> _ABOUT THIS EXERCISE_: Look below for the line with "Screen dimensions: 650x411" and the line with "Click the XS size badge"; repeat exactly those two lines and all lines between them, but no pictures.

Stored data entries
━━━━━━━━━━━━━━━━━━━━
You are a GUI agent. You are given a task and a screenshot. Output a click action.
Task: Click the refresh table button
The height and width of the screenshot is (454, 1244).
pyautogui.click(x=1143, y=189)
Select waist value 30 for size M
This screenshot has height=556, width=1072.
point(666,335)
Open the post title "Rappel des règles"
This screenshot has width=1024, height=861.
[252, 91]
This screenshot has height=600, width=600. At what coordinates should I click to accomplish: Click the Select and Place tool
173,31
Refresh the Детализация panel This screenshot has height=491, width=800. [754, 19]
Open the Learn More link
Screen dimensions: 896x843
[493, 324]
━━━━━━━━━━━━━━━━━━━━
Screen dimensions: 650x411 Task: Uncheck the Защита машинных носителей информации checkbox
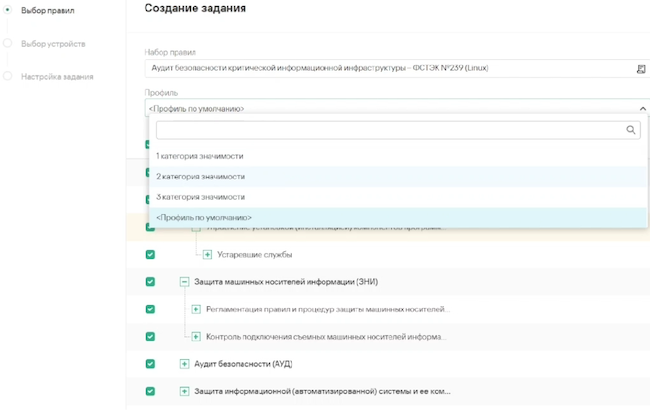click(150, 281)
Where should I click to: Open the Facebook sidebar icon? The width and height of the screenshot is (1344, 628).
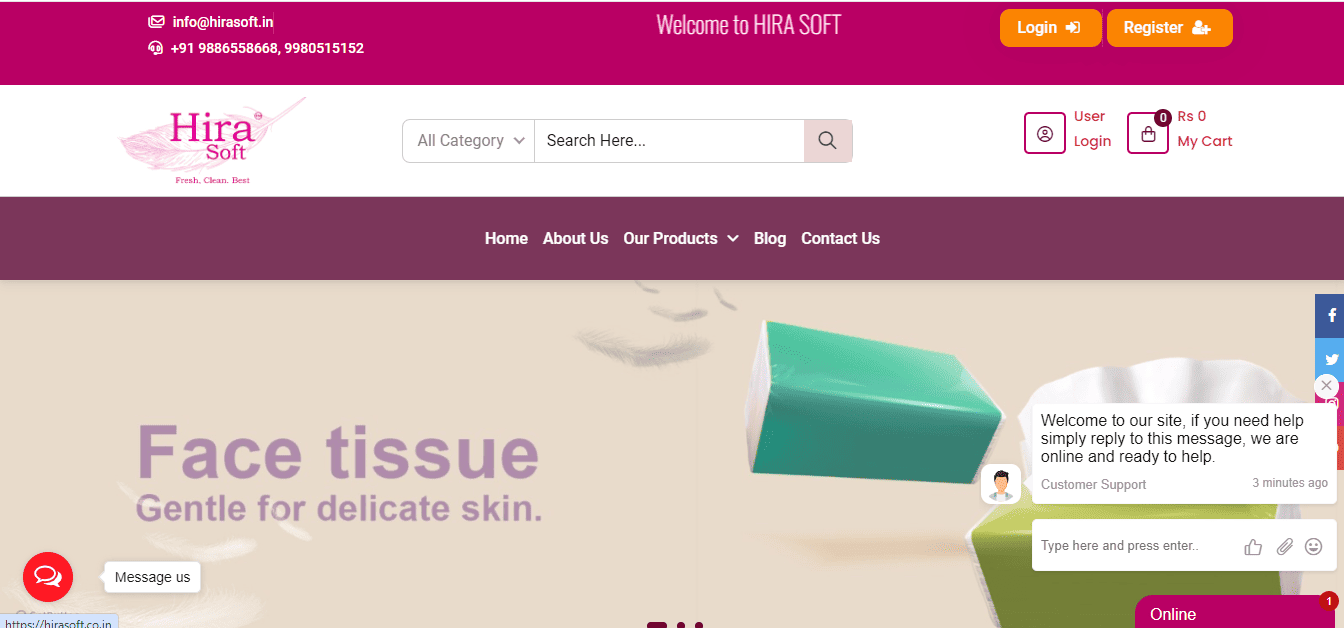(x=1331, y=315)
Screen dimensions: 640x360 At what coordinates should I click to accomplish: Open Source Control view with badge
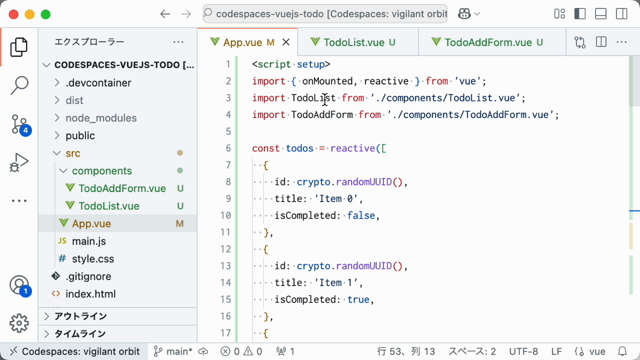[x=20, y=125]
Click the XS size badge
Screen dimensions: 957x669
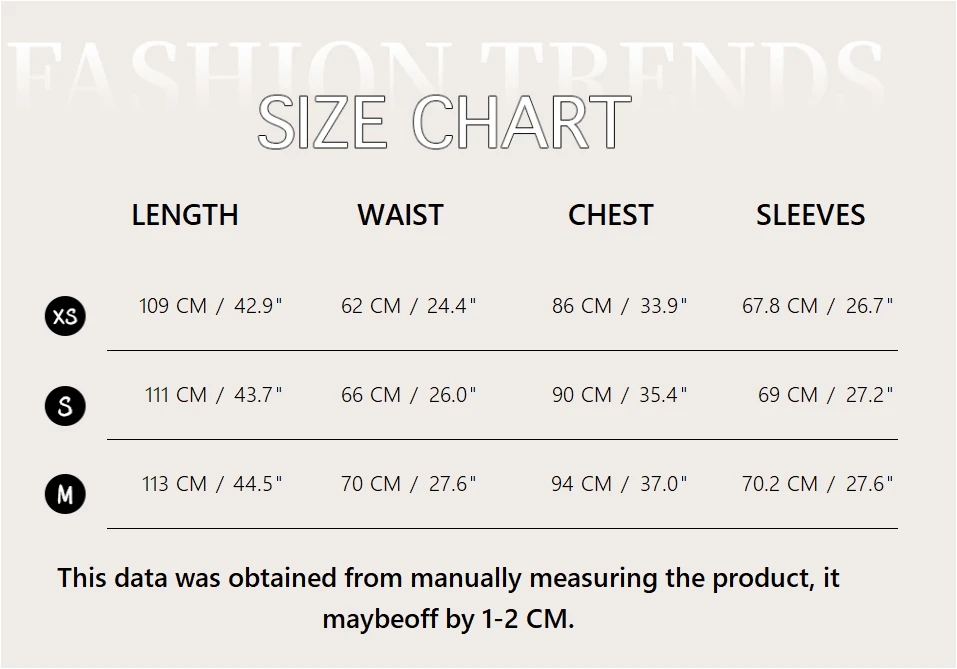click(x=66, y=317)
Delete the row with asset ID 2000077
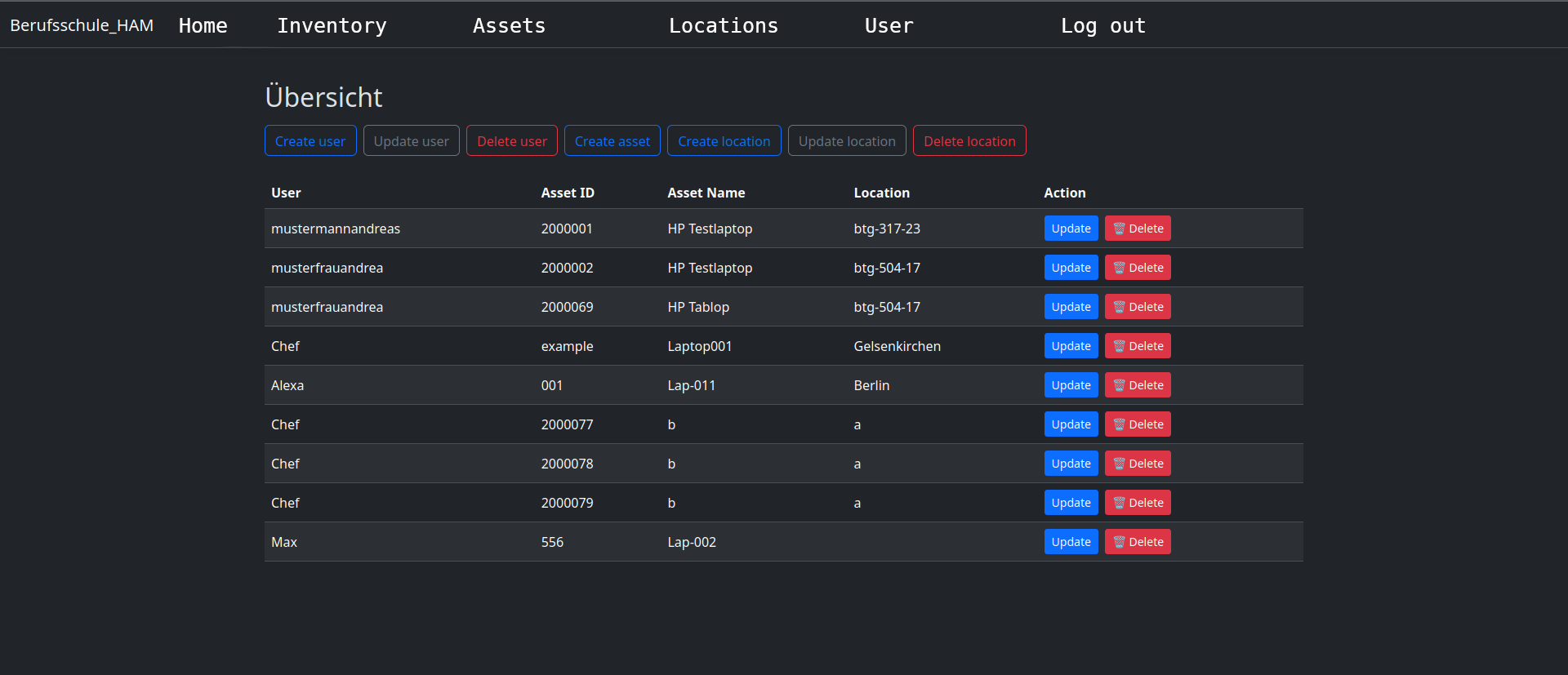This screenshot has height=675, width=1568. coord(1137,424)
━━━━━━━━━━━━━━━━━━━━
> _ANSWER SECTION_:
Screen dimensions: 650x411 Task: Uncheck the Защита машинных носителей информации checkbox
click(150, 281)
Where should I click to: Open the Facebook sidebar icon? The width and height of the screenshot is (1344, 628).
(x=1331, y=315)
Screen dimensions: 640x360 At what coordinates should I click to accomplish: Open Source Control view with badge
[x=20, y=125]
Click the XS size badge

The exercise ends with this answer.